From the definition of virtual displacements, it stated that virtual displacements should be consistent with the constraint equation. What does this exactly mean? Does that mean the virtual displacement should always "move" through the constraining object e.g. surface, rod, etc. such that it is always perpendicular to the constraining force? So in this case the virtual displacement is along the surface so that the dot product of the normal force and virtual displacement is zero.
That means I should just think of virtual displacements as those imaginary displacements that "I should set" to be perpendicular to the constraint forces. Take note "I should set".
Answer
The main difference between "real" displacements and "virtual" displacements arise when the constraint itself is time-dependent.
For example, you have an incline that is accelerating (I am saying accelerating because a moving side can be cancelled with galilei transform, accelerating one cannot; but you should imagine simply a moving incline). Then because the slide will move, any instantenous (!!!!) real displacement $d\mathbf{r}$ will not be tangential to the incline. It will consist of a $\delta\mathbf{r}$ displacement that is tangential along the incline, and a displacement $\Delta\mathbf{r}$ caused by the motion of the incline, so $d\mathbf{r}=\delta\mathbf{r}+\Delta\mathbf{r}$.
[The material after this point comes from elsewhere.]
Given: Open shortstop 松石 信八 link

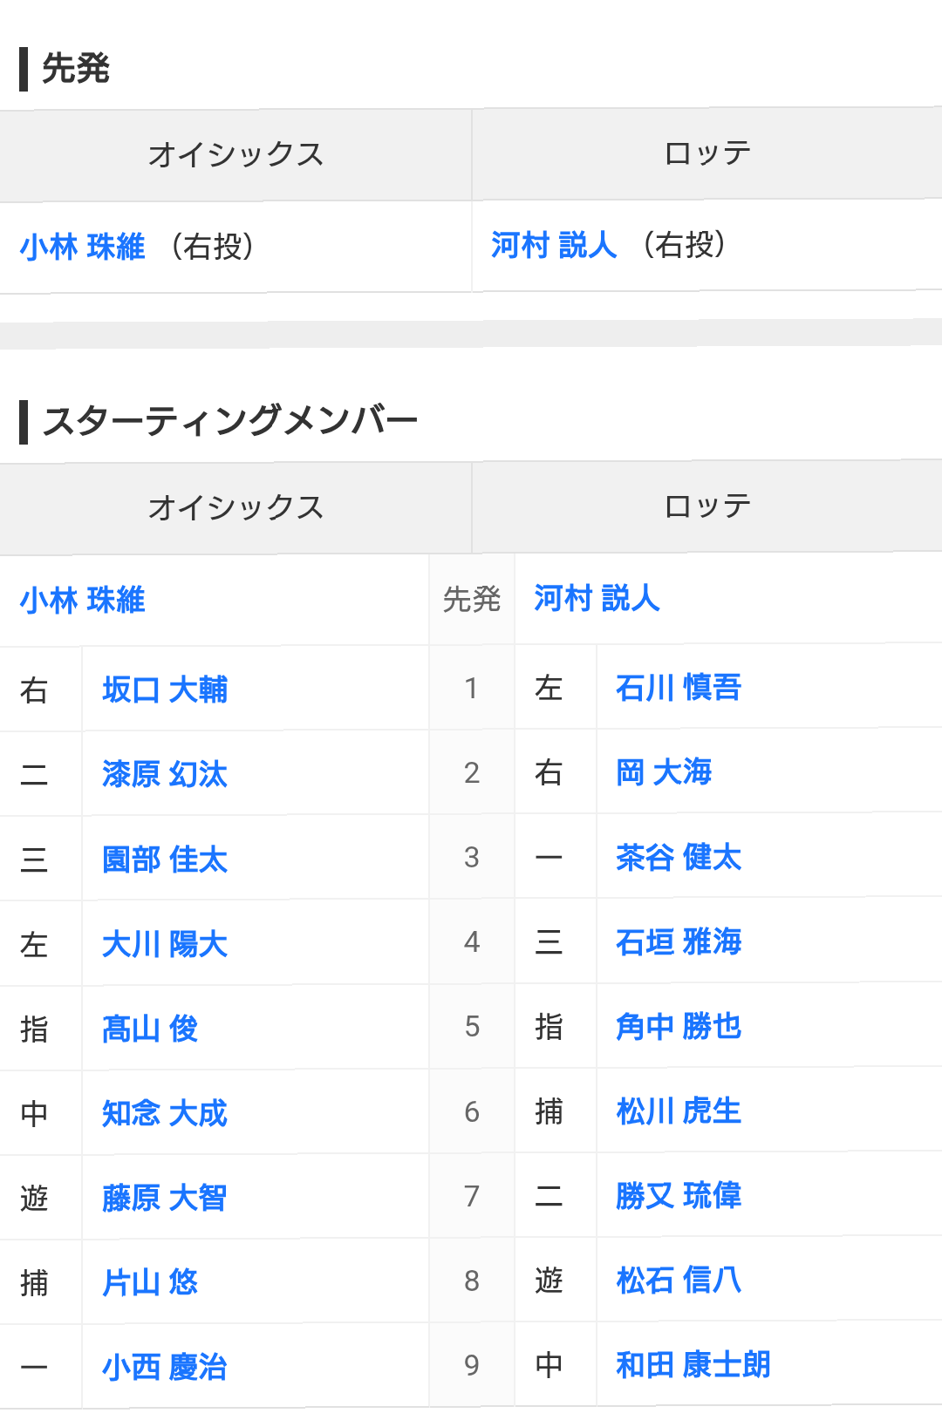Looking at the screenshot, I should [678, 1281].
The $\delta\mathbf{r}$ here is what is called a virtual displacement. Because it doesn't take into account the time-evolution of the constraint (the motion of the incline), it can be calculated by "freezing time" and in the frozen landspace, you evaluate the possible displacements of the system that are allowed by the contraints (eg. in this case, tangent to the incline), hence the Calkin definition.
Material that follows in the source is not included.